INSTRUCTIONS TO FOLLOW:
In the entries below, how many lines hold the word "will"? Answer with the number only.

Dataset entries:
★ ★ ★ ★ ★
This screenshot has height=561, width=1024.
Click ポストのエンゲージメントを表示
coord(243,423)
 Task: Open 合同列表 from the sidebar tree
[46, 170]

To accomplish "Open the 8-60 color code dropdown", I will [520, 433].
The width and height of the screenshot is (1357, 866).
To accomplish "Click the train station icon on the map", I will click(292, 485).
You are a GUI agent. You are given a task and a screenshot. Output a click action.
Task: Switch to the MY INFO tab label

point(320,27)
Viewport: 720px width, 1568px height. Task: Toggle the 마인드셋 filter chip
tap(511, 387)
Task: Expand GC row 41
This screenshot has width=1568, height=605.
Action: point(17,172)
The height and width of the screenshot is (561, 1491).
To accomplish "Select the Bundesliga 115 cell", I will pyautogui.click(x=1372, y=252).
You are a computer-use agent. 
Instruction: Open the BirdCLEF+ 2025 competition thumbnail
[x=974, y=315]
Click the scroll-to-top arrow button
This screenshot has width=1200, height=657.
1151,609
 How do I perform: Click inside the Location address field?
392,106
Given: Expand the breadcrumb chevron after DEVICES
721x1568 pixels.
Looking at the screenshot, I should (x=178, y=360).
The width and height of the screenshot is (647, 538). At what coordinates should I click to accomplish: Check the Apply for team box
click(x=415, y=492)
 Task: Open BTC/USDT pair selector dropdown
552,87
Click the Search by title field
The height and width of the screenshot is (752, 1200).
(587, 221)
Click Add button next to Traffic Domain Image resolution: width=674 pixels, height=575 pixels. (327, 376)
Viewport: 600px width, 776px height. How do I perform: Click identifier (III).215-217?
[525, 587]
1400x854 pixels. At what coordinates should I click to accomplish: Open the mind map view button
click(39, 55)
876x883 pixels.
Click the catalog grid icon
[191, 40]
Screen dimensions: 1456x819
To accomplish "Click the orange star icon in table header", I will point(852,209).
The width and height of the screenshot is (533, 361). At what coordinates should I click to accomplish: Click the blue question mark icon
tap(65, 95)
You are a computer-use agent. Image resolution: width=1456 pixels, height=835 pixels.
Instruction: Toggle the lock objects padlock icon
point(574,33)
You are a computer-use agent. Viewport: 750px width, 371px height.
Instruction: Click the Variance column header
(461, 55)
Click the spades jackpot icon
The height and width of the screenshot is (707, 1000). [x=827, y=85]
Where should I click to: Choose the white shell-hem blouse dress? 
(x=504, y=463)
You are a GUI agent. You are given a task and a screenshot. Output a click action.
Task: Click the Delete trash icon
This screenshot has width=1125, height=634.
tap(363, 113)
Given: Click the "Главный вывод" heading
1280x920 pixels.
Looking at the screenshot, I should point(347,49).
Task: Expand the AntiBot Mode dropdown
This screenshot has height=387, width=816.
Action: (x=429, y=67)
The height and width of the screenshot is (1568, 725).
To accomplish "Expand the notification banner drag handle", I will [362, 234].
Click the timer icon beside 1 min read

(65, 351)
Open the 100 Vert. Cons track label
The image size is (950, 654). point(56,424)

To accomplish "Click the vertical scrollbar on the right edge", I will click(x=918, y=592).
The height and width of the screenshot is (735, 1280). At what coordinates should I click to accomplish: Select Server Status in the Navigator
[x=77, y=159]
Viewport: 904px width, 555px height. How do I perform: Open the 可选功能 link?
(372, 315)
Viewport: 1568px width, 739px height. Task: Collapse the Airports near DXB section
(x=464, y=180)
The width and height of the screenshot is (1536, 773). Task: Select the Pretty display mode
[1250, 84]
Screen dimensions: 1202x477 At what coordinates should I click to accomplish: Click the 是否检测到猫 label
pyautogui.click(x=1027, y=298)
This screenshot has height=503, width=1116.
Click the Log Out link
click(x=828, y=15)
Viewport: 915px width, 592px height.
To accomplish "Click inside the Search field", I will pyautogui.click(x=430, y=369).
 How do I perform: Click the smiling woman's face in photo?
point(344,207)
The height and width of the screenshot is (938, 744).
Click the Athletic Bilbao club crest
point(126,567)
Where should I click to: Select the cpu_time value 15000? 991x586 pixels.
★ ★ ★ ★ ★
ANSWER AREA:
7